When fame costs a fortune something’s gotta give

“This is the most significant change since Nova (969) launched on April 1, 2001,” says dmg’s Group Program Director, Dean Buchanan of his flagship station’s new breakfast team comprising Scott Dooley and Ricki-Lee Coulter alongside the original member, Merrick Watts. “The new breakfast show,” according to Buchanan “will spearhead a complete regeneration for Nova.” Big call! Like many programming decisions of late at dmg, this one will immediately reap dividends by putting dollars back on the bottom line as the talent bill for the new show will no doubt be less than for the one it replaces. Does that mean that dmg is being cheap, clever or just realistic?

Let’s face it, dmg has not had a good trot with high profile and high cost talent, particularly on the vega brand. Wendy Harmer, Angela Catterns, Mikey Robins, Dicko have all failed to translate the popularity earned from other stations and other media into ticks in vega boxes in Nielsen diaries.

Austereo too has had its share of failures in this regard.
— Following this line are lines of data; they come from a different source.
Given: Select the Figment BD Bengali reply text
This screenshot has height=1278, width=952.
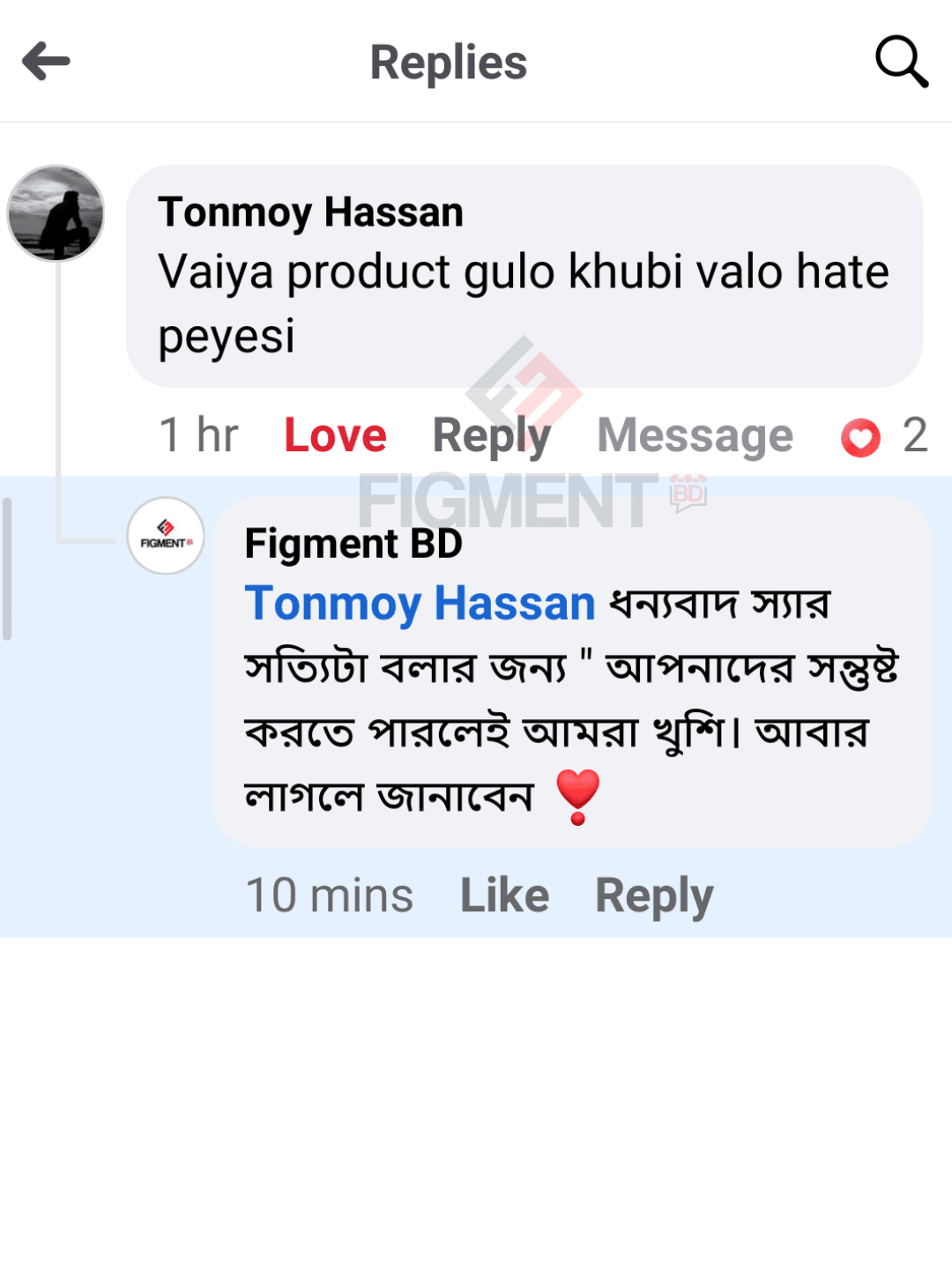Looking at the screenshot, I should pyautogui.click(x=564, y=701).
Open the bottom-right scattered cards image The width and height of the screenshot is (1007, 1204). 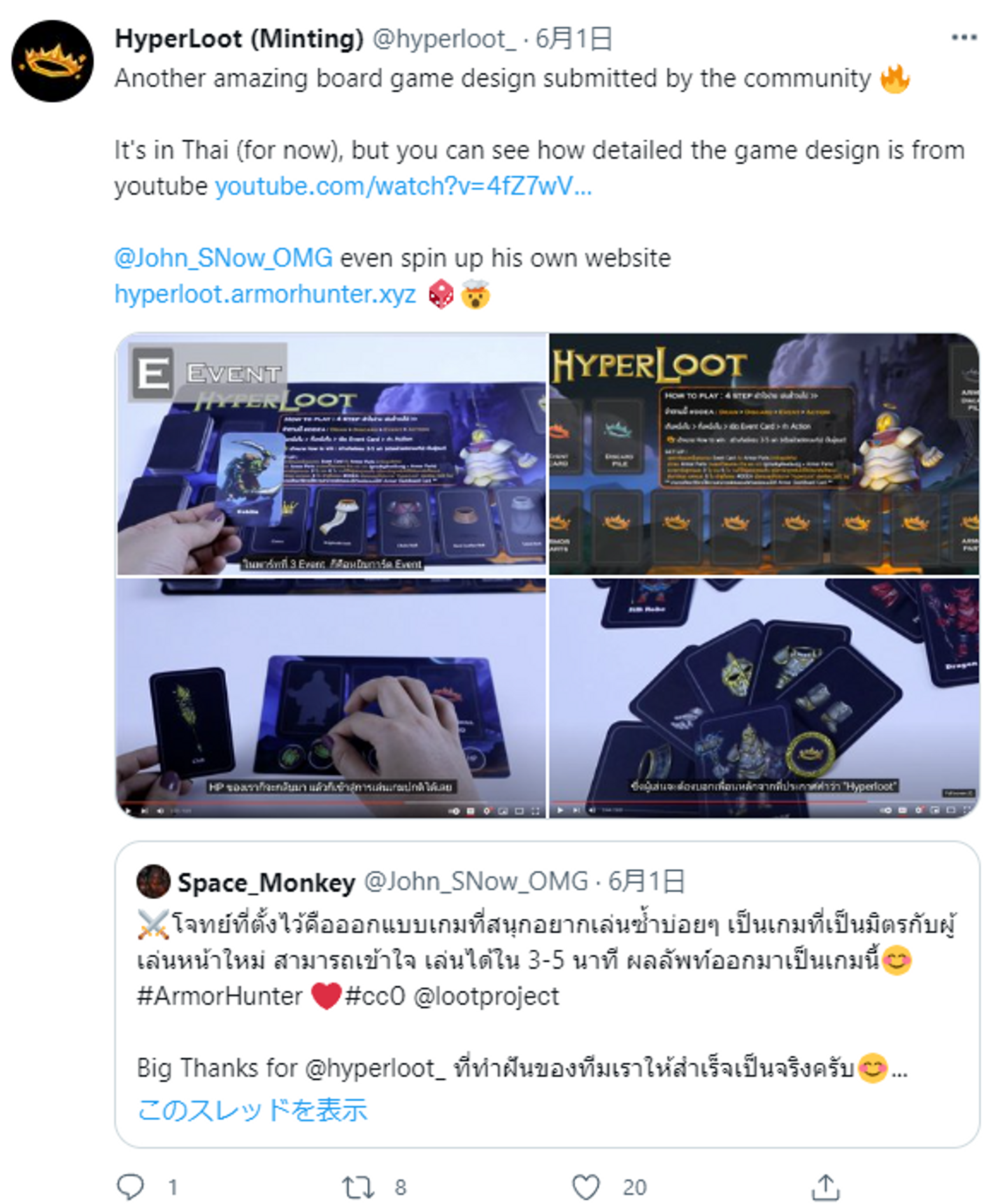click(x=764, y=698)
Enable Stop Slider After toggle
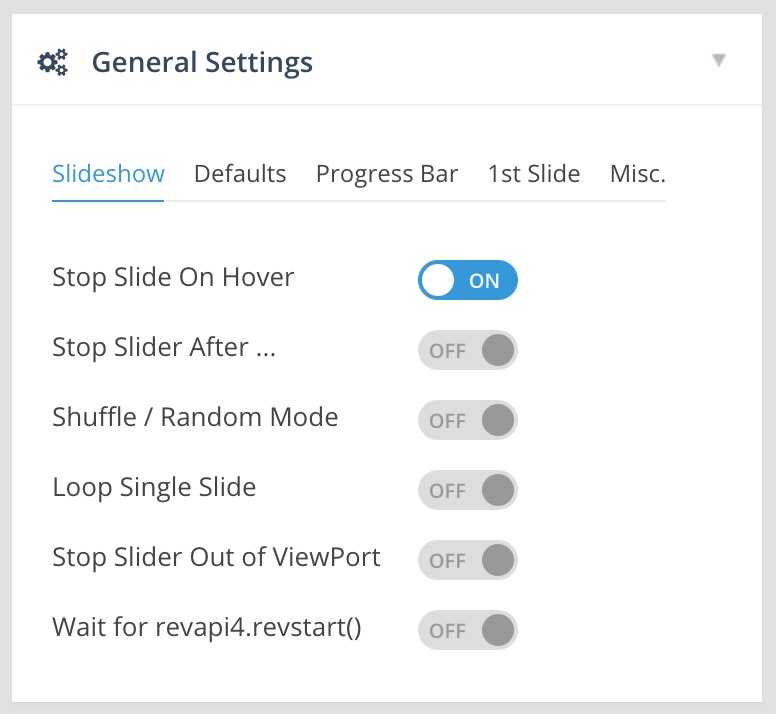The width and height of the screenshot is (776, 714). click(x=468, y=350)
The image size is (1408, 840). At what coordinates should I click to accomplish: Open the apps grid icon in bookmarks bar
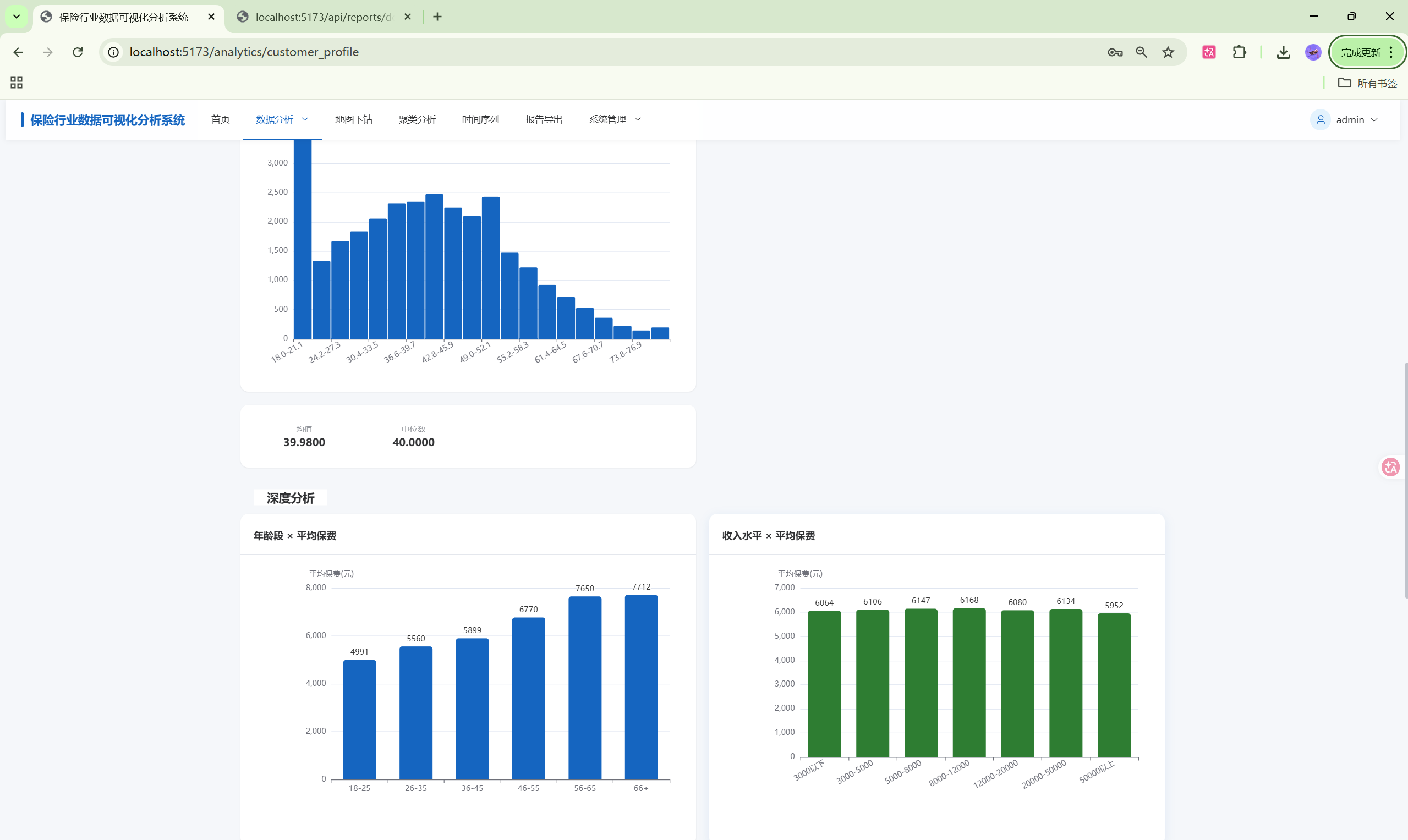tap(17, 83)

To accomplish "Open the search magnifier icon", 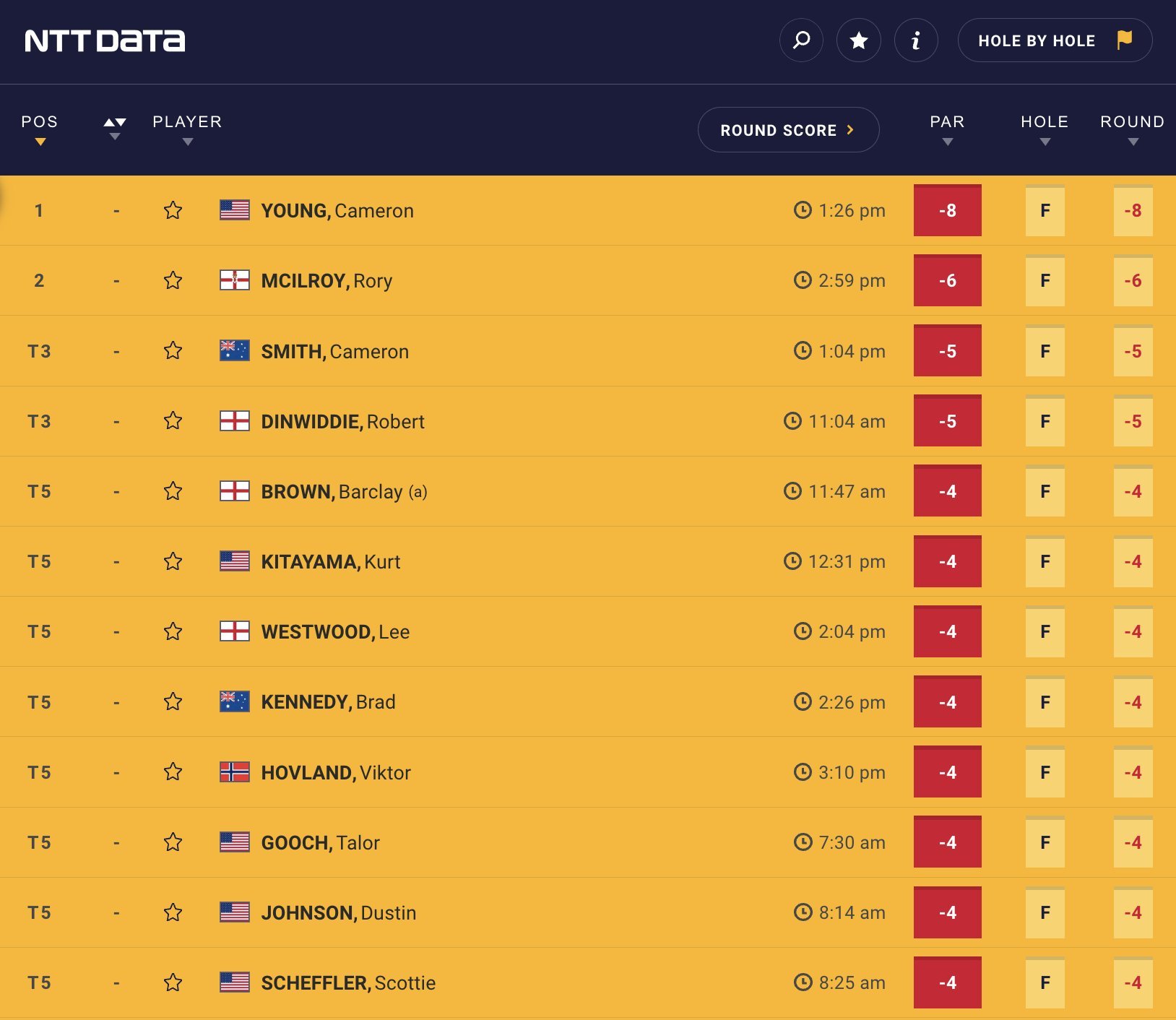I will pyautogui.click(x=801, y=40).
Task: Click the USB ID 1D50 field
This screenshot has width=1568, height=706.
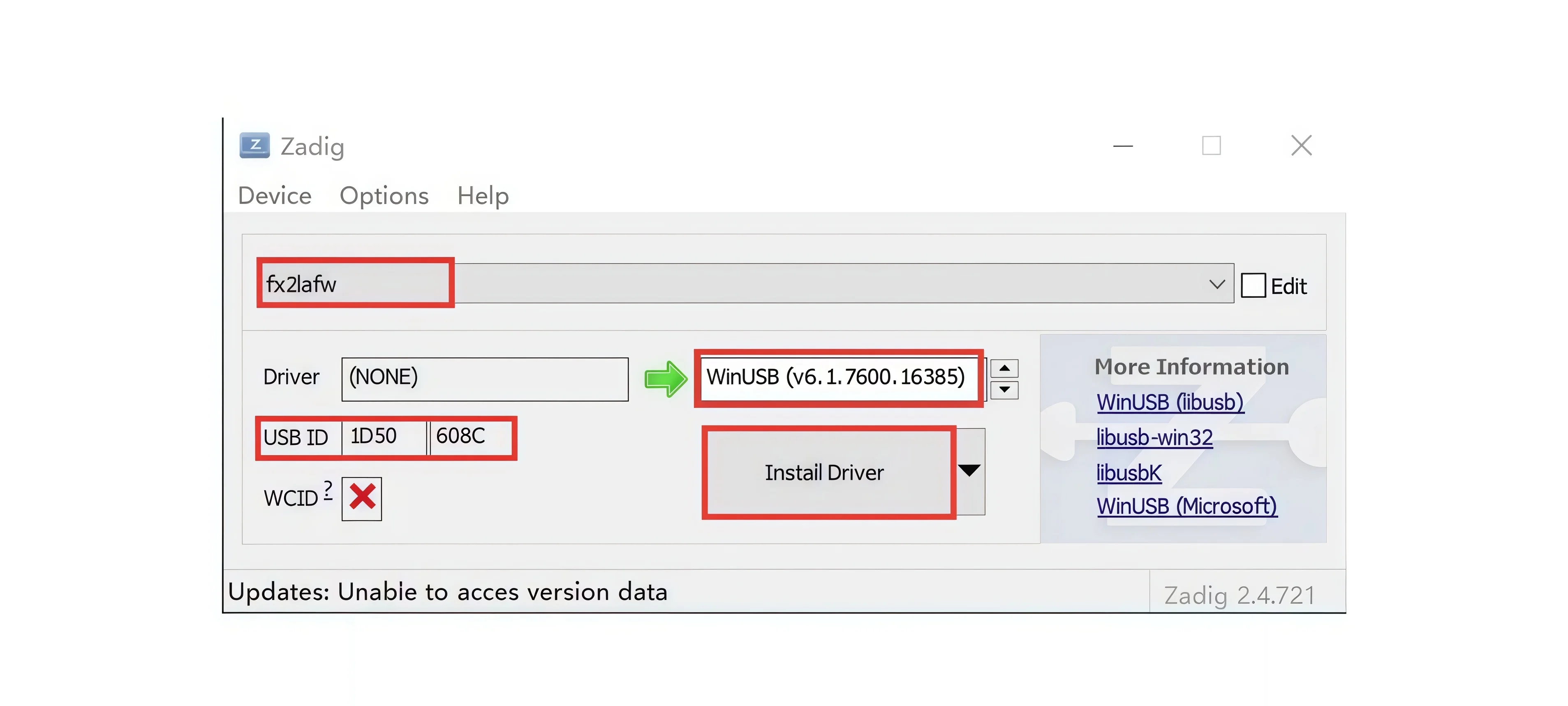Action: tap(384, 437)

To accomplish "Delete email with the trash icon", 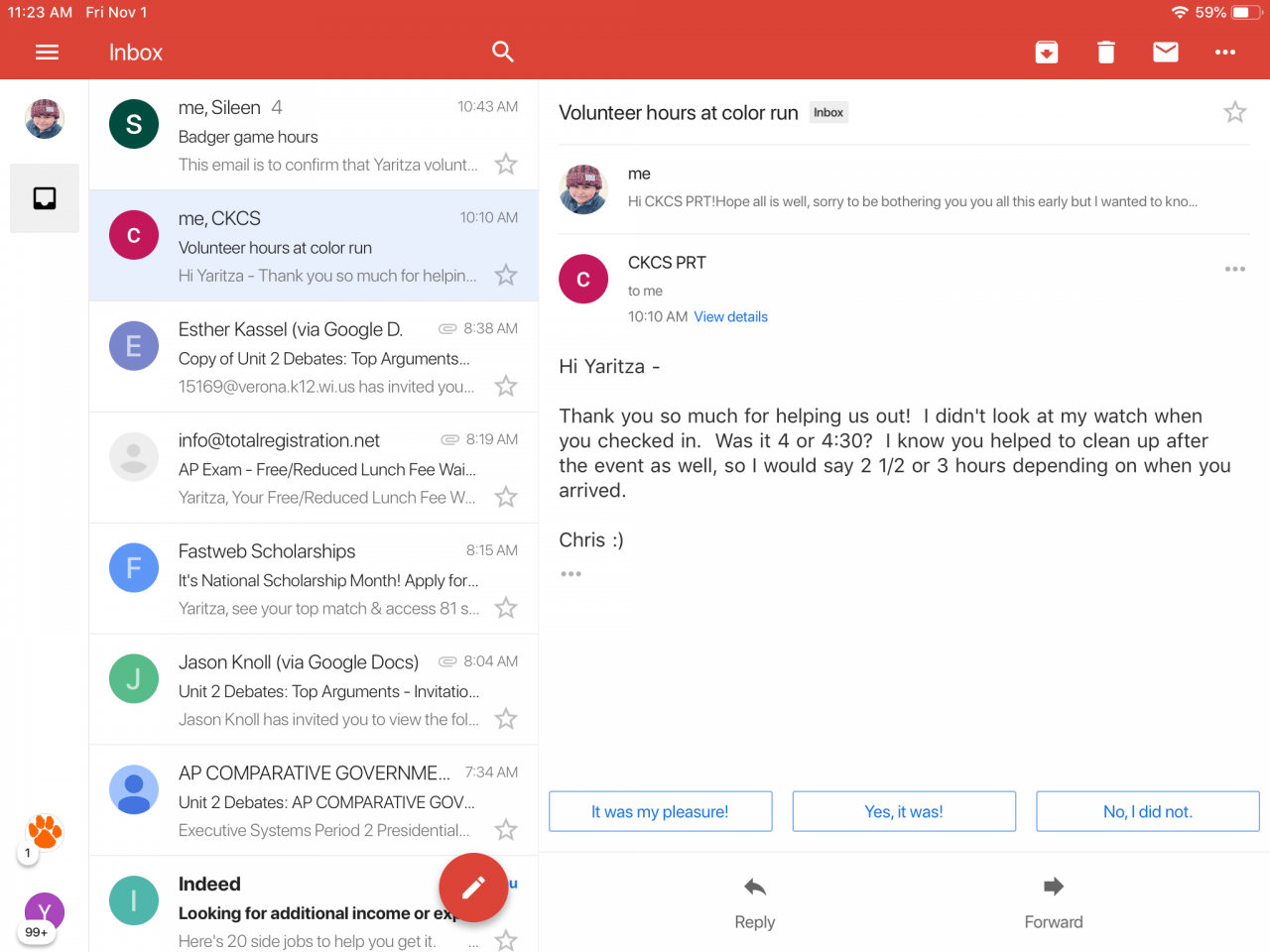I will coord(1106,53).
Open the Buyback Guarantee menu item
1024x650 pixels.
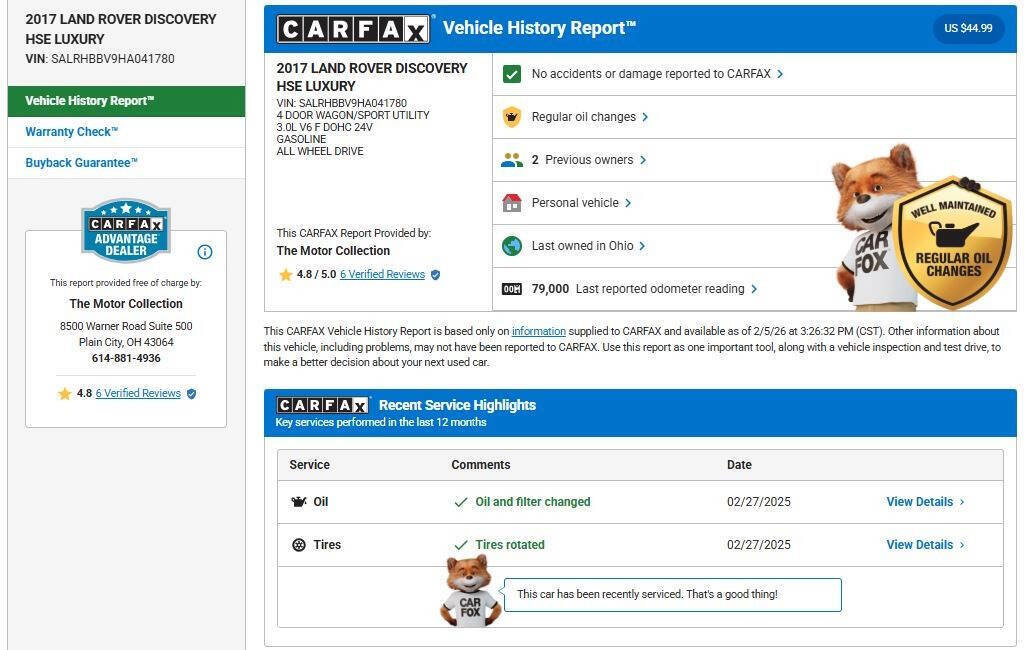click(82, 163)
Notably, the big name Roy & HG franchise has so far delivered only small ratings to Triple M. The jury is still out on arguably their biggest name signing this year inEddie MacGuire.

Without hearing the Nova’s new show (and assuming it will be good) is dmg’s strategy the right one? For years conventional radio wisdom suggested that it was better to buy in talent that was already well know by listeners than risk testing the unknown. Are times now a changin’?